━━ Input data
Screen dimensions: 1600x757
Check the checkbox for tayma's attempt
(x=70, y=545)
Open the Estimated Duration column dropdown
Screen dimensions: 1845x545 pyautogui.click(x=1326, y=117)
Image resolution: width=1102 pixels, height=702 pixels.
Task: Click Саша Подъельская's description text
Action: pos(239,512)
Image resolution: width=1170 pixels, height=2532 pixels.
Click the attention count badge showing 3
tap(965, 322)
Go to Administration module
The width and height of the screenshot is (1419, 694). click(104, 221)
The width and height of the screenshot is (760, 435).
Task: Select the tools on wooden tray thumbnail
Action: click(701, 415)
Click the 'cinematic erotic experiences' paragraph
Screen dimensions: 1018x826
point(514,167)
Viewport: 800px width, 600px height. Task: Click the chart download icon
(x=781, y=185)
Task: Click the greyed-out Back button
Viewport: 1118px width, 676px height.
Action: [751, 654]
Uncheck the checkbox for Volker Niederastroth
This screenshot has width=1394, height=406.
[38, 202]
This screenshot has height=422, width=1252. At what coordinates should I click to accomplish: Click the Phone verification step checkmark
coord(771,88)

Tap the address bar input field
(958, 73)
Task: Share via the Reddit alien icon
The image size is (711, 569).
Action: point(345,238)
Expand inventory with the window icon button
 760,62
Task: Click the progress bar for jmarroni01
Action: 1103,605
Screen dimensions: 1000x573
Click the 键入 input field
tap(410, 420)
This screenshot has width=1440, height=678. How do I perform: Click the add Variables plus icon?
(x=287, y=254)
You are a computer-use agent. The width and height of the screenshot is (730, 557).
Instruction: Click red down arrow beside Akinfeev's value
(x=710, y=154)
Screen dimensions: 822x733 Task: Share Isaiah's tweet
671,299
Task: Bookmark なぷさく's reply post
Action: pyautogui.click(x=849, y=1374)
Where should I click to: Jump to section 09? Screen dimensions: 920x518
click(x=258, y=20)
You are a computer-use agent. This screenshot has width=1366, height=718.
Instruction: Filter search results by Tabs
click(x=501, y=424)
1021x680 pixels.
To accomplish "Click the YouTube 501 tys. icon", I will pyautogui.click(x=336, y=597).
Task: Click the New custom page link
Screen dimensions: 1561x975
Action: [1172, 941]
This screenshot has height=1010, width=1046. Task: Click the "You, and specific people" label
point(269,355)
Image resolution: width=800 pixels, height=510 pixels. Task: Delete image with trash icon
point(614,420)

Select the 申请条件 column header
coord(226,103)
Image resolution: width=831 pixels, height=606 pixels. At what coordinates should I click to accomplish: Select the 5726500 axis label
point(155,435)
━━━━
> **Try it**
Return each record exactly as given.

> **Result below**
Screen dimensions: 1600x757
Check the checkbox for tayma's attempt
(x=70, y=545)
Open the Estimated Duration column dropdown
Screen dimensions: 1845x545 pyautogui.click(x=1326, y=117)
Image resolution: width=1102 pixels, height=702 pixels.
Task: Click Саша Подъельская's description text
Action: pos(239,512)
Image resolution: width=1170 pixels, height=2532 pixels.
Click the attention count badge showing 3
tap(965, 322)
Go to Administration module
The width and height of the screenshot is (1419, 694). click(104, 221)
The width and height of the screenshot is (760, 435).
Task: Select the tools on wooden tray thumbnail
Action: click(701, 415)
Click the 'cinematic erotic experiences' paragraph
Screen dimensions: 1018x826
point(514,167)
Viewport: 800px width, 600px height. Task: Click the chart download icon
(x=781, y=185)
Task: Click the greyed-out Back button
Viewport: 1118px width, 676px height.
Action: [751, 654]
Uncheck the checkbox for Volker Niederastroth
This screenshot has width=1394, height=406.
[38, 202]
This screenshot has height=422, width=1252. At what coordinates should I click to accomplish: Click the Phone verification step checkmark
coord(771,88)

Tap the address bar input field
(958, 73)
Task: Share via the Reddit alien icon
The image size is (711, 569).
Action: point(345,238)
Expand inventory with the window icon button
 760,62
Task: Click the progress bar for jmarroni01
Action: 1103,605
Screen dimensions: 1000x573
Click the 键入 input field
tap(410, 420)
This screenshot has width=1440, height=678. How do I perform: Click the add Variables plus icon?
(x=287, y=254)
You are a computer-use agent. The width and height of the screenshot is (730, 557).
Instruction: Click red down arrow beside Akinfeev's value
(x=710, y=154)
Screen dimensions: 822x733 Task: Share Isaiah's tweet
671,299
Task: Bookmark なぷさく's reply post
Action: pyautogui.click(x=849, y=1374)
Where should I click to: Jump to section 09? Screen dimensions: 920x518
click(x=258, y=20)
You are a computer-use agent. This screenshot has width=1366, height=718.
Instruction: Filter search results by Tabs
click(x=501, y=424)
1021x680 pixels.
To accomplish "Click the YouTube 501 tys. icon", I will pyautogui.click(x=336, y=597).
Task: Click the New custom page link
Screen dimensions: 1561x975
Action: [1172, 941]
This screenshot has height=1010, width=1046. Task: Click the "You, and specific people" label
point(269,355)
Image resolution: width=800 pixels, height=510 pixels. Task: Delete image with trash icon
point(614,420)

Select the 申请条件 column header
coord(226,103)
Image resolution: width=831 pixels, height=606 pixels. At what coordinates should I click to accomplish: Select the 5726500 axis label
point(155,435)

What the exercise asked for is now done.